Die Forderung des Präsidenten des Bundesamtes für Migration und Flüchtlinge (Bamf) nach einer Abkehr vom individuellen Asylrecht haben zu Forderungen nach personellen Konsequenzen geführt. „Solche öffentlichen Äußerungen eines Behördenchefs widersprechen seiner Verantwortung“, sagte der SPD-Bundestagsabgeordnete Ralf Stegner dem „Handelsblatt“ am Dienstag. Die Linken-Abgeordnete Clara Bünger forderte den Rücktritt von Bamf-Chef Hans-Eckhard Sommer. Innenministerin Nancy Faeser (SPD) wies den Vorstoß des Behördenchefs klar zurück.
Sommer hatte am Montag bei einer Veranstaltung der Konrad-Adenauer-Stiftung einen tiefgreifenden Kurswechsel in der europäischen Migrationspolitik gefordert. Er schlug vor, über eine Reform auf EU-Ebene Schutz nur noch über die humanitäre Aufnahme mit festgelegten Quoten zu gewährleisten.

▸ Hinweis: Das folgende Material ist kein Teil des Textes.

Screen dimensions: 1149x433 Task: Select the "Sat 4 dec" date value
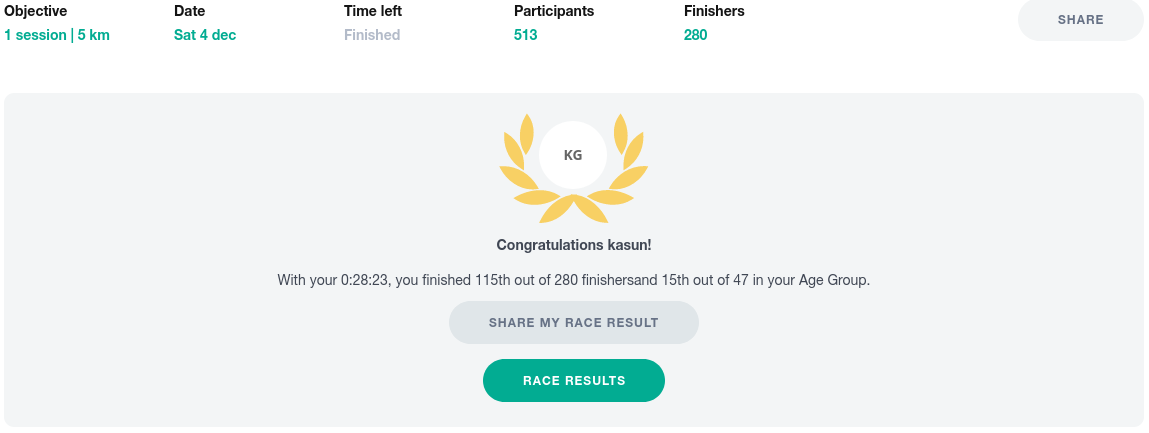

Im Gegenzug müsse „jeglicher Anspruch auf Asyl und auf sonstige Schutzrechte“ entfallen.
„Das Asylrecht steht für die SPD nicht zur Disposition“, sagte Innenministerin Faeser, in deren Zuständigkeitsbereich das Bamf fällt. Kontingente würden schon länger diskutiert. Sie seien „kein wirksames alleiniges Mittel“, weil sie etwa das Problem der Kriegsflüchtlinge nicht löse. Schleuser würden zudem nicht aufhören, Menschen nach Europa zu bringen, nur weil es zahlenmäßige Beschränkungen gebe.

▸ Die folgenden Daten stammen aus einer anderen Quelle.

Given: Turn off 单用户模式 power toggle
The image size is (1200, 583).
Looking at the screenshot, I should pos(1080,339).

„Wer als Behördenchef die Kernaufgabe seines eigenen Amtes, individuelle Asylprüfungen vorzunehmen, für unzeitgemäß, überflüssig oder gar falsch hält, sollte von seinem Posten zurücktreten“, erklärte die rechtspolitische Sprecherin der Links-Fraktion, Clara Bünger. Es sei ein Fehler gewesen, dass Faeser den von ihrem Vorgänger, CSU-Innenminister Horst Seehofer, eingesetzten Sommer nicht schon bei ihrem Amtsantritt Ende 2021 abgezogen habe. Sommer leitet seit 2018 das Bundesamt für Migration und Flüchtlinge. Der Jurist war zuvor als Verwaltungsrechtler an der TU München und im bayerischen Innenministerium tätig.

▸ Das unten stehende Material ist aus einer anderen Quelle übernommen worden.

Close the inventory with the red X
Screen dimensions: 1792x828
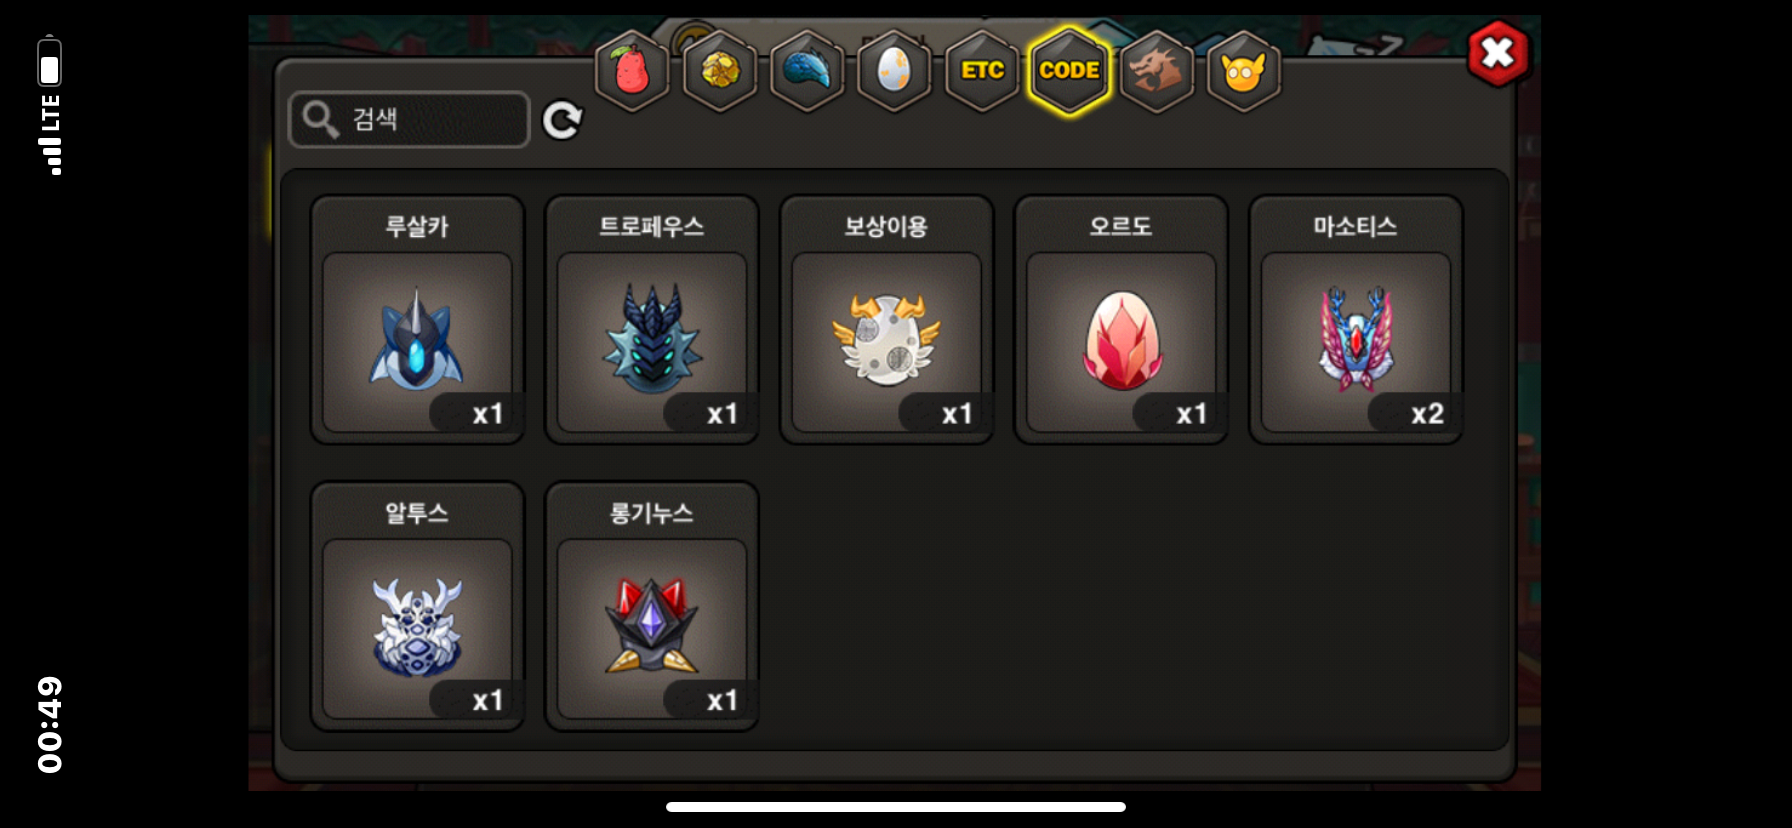pyautogui.click(x=1498, y=53)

Bei der Veranstaltung der Adenauer-Stiftung hatte Sommer am Montag betont, der „Kipppunkt“ bei der Aufnahme von Geflüchteten sei in Deutschland erreicht. Die Kommunen seien auch durch die zusätzliche Belastung durch 1,2 Millionen Ukraine-Flüchtlinge bei der Versorgung „am Limit“ und „oft schon weit darüber hinaus“. Damit sei das im Grundgesetz gegebene Asylversprechen „heute in seiner Unbegrenztheit gar nicht mehr praktisch einlösbar“, fuhr Sommer fort. Als Lösung gepriesene Konzepte wie die Auslagerung von Asylverfahren in Drittstaaten seien zudem aus seiner Sicht „keine realistische Option“. Sommer zweifelte auch daran, ob sich EU-Staaten an die reformierten Regeln des europäischen Asylsystems halten würden, nachdem sie es schon beim alten System nicht getan hätten.
Nötig sei deshalb „ein neues Schutzsystem“, sagte der Bamf-Chef. Er schlug eine EU-Rechtsverordnung vor, die nur noch humanitäre Aufnahme vorsehe. Diese müsse dann auch eine „durchaus beachtliche Höhe“ erreichen. Ob dabei dann eine Aufhebung des deutschen Asylrechts nötig sei, müssten Verfassungsrechtler entscheiden. Sommer schlug auch eine Reform der Genfer Flüchtlingskonvention vor. Dabei solle das Zurückweisungsverbot auf Menschen aus Nachbarstaaten begrenzt werden. Wer bereits durch mehrere Staaten gezogen sei, könne sich dann nicht mehr darauf berufen.